Low dose glucocorticoid treatment has been recommended for the treatment of relative adrenal insufficiency (RAI). RAI has been reported in several types of critical illnesses, and its main manifestation is hypotension refractory to fluid and catecholamine therapy, although other clinical and laboratory signs are also present. A suspected case of RAI in a polytraumatized cat has been reported in the literature (Durkan et al, 2007). The animal developed hypotension refractory to fluid therapy and dopamine CRI which resolved with dexamethasone administration of 0.08 mg/kg IV. An ACTH stimulation test was performed, which demonstrated an abnormal low response of glucocorticoid secretion after ACTH administration. After steroid treatment the animal rapidly improved and was discontinued from the dopamine CRI. This report, together with others, highlight that RAI may indeed be a complication of critical illness in small animals and that further studies are needed in this area of research.

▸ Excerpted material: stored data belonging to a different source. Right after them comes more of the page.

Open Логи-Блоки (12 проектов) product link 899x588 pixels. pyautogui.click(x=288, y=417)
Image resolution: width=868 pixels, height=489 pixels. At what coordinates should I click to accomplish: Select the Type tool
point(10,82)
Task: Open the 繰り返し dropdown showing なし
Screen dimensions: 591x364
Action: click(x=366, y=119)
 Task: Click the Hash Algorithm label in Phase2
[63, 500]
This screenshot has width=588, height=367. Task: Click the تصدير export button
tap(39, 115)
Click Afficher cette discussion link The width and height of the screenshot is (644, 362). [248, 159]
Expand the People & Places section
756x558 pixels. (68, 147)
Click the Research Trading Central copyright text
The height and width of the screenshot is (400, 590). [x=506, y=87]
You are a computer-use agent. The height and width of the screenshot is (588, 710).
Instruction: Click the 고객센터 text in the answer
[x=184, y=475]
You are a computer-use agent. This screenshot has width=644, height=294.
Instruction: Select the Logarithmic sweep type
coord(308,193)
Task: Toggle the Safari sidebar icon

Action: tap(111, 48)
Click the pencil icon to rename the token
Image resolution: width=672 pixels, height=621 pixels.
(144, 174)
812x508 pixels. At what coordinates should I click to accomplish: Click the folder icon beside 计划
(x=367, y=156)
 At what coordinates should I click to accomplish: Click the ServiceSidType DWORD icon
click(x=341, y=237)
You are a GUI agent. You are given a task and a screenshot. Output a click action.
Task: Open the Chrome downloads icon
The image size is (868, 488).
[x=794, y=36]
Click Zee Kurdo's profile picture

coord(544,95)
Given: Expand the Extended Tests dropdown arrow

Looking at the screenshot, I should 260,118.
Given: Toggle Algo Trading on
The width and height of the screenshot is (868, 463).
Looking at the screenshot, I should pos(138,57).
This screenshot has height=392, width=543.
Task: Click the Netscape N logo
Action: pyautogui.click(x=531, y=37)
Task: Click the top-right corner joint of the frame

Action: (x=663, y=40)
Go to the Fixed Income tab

Finally, for patients in shock early nutritional support (if possible by enteral route) should be provided as soon as all haemodynamic, acid base and electrolyte abnormalities are corrected, as this can significantly improve the patient´s morbidity and mortality. Last but not least, cats will most certainly benefit from adequate doses of “tender love and care”.
Cardiogenic shock
Cardiogenic shock requires a different approach. In this type of shock the goal is to improve oxygenation and ventilation and to optimize or correct the abnormal cardiac function. This normally is achieved with oxygen supplementation and the administration of several types of drugs, including furosemide, angiotensin converting enzyme inhibitors, antyarrhythmic drugs, inotropes such as dobutamine or pimobendan and lusitropic agents including diltiazem or beta-blockers. Depending on the clinical presentation, pleural and/or pericardial drainage and assisted ventilation may be required. Prevention and treatment of thromboembolism should be managed with appropriate anticoagulant therapies with drugs such as clopidogrel, aspirin, heparin (classic and low-molecular weight heparin) and warfarin. A complete description of feline cardiac disease management goes beyond the scope of this review. Interested readers should therefore retrieve additional information on this subject in the literature available elsewhere.
CONCLUSIONS
In conclusion, in the feline patient shock presents unique features that distinguish it from the same condition in humans and in dogs. However, thanks to the continuous evolution of our understanding of this magnificent species we are now in a better position to identify its specificities and to provide a better and more specific treatment. Hopefully, with our help, cats will no longer have to waste a significant number of their lives in order to survive this devastating condition.